*Your instructions:*
Gather all lines from the material that contain the word "TOLC".

*Source data:*
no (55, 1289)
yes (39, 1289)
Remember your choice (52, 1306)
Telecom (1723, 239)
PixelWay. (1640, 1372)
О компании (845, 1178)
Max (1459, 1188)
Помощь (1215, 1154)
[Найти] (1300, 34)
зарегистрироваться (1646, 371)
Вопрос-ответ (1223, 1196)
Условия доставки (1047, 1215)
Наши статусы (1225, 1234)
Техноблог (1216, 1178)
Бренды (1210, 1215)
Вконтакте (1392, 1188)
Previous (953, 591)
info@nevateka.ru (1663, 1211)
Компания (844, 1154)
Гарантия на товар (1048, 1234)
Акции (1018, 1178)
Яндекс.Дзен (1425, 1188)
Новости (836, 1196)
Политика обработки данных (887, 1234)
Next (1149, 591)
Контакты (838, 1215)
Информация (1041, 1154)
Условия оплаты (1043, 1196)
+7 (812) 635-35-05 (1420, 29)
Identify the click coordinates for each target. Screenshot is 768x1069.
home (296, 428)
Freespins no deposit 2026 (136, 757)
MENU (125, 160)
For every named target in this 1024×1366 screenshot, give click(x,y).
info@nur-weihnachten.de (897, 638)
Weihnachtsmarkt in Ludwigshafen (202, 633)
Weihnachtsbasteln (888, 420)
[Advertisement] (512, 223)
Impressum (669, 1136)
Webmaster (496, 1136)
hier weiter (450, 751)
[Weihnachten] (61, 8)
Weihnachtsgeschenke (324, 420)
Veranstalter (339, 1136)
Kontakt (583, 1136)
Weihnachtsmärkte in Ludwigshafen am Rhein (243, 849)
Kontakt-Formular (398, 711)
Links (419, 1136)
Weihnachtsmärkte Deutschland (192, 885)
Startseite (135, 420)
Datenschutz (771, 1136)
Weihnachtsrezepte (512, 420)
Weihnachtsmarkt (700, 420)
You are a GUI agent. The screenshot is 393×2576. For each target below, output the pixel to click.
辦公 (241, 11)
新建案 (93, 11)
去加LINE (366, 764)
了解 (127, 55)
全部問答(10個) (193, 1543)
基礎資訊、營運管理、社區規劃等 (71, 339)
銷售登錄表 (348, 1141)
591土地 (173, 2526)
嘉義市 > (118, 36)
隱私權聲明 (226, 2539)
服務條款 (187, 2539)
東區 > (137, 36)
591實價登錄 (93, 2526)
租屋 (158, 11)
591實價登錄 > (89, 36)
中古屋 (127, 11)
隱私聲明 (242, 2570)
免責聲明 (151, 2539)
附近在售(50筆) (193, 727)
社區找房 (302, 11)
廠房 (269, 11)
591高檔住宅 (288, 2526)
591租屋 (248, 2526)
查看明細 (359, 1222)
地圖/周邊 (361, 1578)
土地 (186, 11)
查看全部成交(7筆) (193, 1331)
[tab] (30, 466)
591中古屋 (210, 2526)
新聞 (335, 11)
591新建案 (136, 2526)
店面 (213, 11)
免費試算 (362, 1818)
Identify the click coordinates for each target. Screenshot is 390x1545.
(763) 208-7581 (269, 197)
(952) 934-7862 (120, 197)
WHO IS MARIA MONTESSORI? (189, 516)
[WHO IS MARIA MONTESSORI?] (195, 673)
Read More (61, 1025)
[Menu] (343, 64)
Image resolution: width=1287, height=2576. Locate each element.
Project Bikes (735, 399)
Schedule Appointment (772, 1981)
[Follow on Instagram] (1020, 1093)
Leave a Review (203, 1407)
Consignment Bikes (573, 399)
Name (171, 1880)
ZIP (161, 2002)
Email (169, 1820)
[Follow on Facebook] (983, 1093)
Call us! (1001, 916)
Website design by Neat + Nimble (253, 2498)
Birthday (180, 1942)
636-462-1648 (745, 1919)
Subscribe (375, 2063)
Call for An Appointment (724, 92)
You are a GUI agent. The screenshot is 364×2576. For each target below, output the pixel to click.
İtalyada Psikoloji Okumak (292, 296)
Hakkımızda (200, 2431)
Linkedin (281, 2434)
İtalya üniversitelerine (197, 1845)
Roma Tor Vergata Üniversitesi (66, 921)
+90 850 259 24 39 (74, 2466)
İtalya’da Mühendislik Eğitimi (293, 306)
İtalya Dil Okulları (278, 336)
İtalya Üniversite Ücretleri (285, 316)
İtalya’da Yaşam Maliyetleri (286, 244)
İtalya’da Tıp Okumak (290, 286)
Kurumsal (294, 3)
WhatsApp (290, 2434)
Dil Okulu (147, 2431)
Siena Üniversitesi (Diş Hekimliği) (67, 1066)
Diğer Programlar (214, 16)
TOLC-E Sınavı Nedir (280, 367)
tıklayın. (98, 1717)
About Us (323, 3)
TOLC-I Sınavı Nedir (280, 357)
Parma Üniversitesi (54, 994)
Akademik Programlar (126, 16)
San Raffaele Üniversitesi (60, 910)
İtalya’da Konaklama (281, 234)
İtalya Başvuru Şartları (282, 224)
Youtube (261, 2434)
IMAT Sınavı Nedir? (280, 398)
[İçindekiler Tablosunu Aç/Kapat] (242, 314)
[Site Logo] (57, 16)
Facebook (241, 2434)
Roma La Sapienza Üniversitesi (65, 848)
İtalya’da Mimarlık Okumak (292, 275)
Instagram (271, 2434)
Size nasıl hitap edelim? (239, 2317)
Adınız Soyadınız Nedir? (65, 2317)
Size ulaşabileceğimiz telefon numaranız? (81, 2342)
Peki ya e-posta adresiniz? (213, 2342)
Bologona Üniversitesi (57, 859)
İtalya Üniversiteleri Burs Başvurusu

*Exercise result:*
TOLC-E Sınavı Nedir (280, 367)
TOLC-I Sınavı Nedir (280, 357)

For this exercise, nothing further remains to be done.